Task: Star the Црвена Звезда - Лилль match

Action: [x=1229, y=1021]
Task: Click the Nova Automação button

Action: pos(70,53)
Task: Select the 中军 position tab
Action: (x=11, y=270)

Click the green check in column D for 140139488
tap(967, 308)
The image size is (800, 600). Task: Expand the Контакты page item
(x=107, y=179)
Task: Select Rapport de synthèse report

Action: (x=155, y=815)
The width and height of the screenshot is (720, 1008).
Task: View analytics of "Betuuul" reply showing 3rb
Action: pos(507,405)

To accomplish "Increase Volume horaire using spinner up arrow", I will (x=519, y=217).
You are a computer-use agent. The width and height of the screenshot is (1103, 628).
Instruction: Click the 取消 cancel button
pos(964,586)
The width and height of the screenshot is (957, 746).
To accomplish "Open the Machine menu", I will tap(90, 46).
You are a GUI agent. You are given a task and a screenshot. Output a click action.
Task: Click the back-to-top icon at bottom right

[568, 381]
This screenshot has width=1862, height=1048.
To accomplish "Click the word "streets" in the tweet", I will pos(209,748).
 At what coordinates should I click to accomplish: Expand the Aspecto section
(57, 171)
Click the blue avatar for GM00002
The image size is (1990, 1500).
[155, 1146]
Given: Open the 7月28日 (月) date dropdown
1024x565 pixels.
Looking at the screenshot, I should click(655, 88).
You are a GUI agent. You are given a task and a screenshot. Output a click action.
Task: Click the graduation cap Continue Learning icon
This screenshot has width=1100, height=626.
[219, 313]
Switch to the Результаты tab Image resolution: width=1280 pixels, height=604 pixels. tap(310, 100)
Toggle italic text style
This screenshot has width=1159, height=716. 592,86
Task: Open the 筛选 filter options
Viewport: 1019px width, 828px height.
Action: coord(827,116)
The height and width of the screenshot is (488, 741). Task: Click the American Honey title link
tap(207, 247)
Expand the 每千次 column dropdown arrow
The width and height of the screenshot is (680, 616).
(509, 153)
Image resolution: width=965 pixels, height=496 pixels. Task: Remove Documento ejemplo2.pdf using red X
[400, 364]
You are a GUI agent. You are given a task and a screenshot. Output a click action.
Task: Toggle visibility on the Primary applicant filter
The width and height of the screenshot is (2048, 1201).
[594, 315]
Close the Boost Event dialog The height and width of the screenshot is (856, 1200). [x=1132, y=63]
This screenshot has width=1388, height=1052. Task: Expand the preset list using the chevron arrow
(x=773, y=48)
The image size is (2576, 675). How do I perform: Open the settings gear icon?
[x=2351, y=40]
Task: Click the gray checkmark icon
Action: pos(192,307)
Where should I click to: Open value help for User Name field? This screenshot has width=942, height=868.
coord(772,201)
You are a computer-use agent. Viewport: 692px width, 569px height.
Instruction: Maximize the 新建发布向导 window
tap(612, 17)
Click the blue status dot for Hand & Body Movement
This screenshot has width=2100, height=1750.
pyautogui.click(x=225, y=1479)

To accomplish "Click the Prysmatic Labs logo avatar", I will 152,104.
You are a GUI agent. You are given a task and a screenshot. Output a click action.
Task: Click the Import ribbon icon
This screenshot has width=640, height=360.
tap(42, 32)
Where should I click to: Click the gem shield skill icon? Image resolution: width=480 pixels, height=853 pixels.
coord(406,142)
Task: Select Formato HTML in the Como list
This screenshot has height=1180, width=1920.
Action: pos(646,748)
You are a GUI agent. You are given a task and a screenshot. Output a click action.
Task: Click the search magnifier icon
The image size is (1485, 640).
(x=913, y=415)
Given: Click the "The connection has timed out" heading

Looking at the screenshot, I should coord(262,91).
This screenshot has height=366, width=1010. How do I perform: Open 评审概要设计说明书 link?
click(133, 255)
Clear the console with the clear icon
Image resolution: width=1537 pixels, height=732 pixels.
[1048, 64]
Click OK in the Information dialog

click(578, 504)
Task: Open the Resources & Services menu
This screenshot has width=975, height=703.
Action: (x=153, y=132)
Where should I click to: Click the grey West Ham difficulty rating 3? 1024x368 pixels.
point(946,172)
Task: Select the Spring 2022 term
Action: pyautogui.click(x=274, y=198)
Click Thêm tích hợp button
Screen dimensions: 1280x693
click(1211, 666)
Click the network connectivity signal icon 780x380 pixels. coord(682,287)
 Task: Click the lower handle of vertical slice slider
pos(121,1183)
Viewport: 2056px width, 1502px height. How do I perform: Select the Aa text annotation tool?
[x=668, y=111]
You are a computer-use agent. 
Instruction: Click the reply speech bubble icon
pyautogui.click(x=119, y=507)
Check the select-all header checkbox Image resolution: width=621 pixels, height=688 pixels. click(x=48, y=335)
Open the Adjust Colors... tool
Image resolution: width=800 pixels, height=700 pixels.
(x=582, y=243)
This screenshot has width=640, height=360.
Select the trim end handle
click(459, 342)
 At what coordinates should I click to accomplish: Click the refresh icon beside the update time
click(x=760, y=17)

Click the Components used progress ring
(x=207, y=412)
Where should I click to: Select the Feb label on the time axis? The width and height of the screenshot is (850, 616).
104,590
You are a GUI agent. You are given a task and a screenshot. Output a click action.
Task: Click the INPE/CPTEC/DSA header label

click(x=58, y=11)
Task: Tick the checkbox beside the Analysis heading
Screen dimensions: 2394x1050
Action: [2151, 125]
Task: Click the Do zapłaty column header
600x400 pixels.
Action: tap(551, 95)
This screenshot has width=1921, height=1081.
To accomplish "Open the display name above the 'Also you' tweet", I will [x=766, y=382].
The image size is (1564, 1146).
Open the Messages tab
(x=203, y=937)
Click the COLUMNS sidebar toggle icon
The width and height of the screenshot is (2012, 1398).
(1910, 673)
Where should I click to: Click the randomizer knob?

#####

> _TASK STATEMENT_
Extract the part of the records from the start through the line containing "tap(967, 308)", and copy those lines verbatim.

> _WORKED ANSWER_
Task: Star the Црвена Звезда - Лилль match

Action: [x=1229, y=1021]
Task: Click the Nova Automação button

Action: pos(70,53)
Task: Select the 中军 position tab
Action: (x=11, y=270)

Click the green check in column D for 140139488
tap(967, 308)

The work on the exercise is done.